Countries that get US aid, such as Pakistan, will have to shoulder more of the burden for their own growth as Washington eyes deep cuts in overseas assistance, a top US lawmaker warned Wednesday. "Greater sacrifice by aid recipients is required to sustain the generosity of the American people," said Representative Nita Lowey, the top Democrat on the House of Representatives Subcommittee that manages US aid flows.
"For example, Pakistan, which receives $1.5 billion per year in civilian aid alone, has one of the lowest effective tax rates in the world," Lowey said in an opinion column in the online politics and public affairs magazine Politico.
"Fewer than 3 million of the 175 million Pakistanis pay any taxes, and tax evasion is particularly high among the wealthy, according to the Carnegie Endowment for International Peace," said Lowey. Her message echoed US Secretary of State Hillary Clinton's call in September 2010 for the US ally to increase taxes on its wealthiest earners in the wake of devastating floods that did an estimated 9.7 billion dollars in damage.
"It's one of my pet peeves: Countries that will not tax their elite, who expect us to come in and help them serve their people, are just not going to get the kind of help from us that historically they may have," said Clinton. "Because one of the things that is now happening in Pakistan, and I said this when I was there last year, you cannot have a tax rate of nine percent of GDP (gross domestic product)," she said.
Clinton said Pakistan's elites pay so little in taxes "it's laughable" when the country has "such a rate of poverty and everybody is looking to the United States and other donors to come in and help." And Clinton declared during an October visit to Brussels that "it's absolutely unacceptable for those with means in Pakistan not to be doing their fair share to help their own people" after devastating floods.

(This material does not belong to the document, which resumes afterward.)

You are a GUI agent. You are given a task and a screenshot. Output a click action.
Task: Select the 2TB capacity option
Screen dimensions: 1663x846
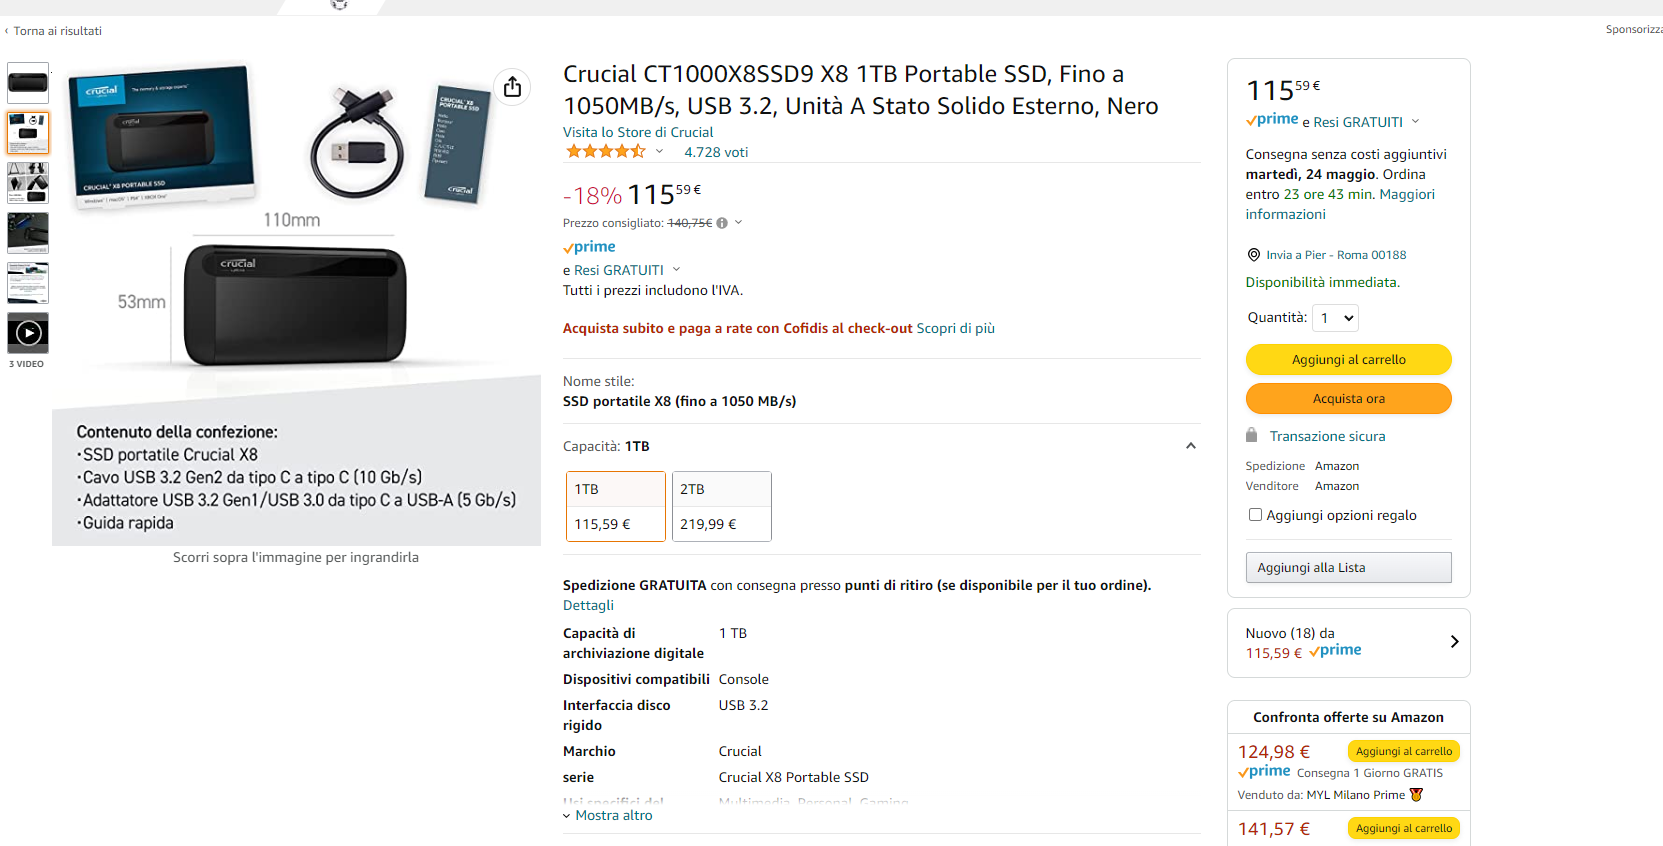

In November, Pakistan increased income tax on its relatively well off to raise hundreds of millions of dollars with a "Flood Relief Surcharge" and an increase in a special excise duty on non-essential and "luxury items." But its cash-strapped government is under increasing international pressure to introduce tax reforms to raise revenue, avert economic meltdown and meet IMF targets in line with a bail-out package negotiated in 2008.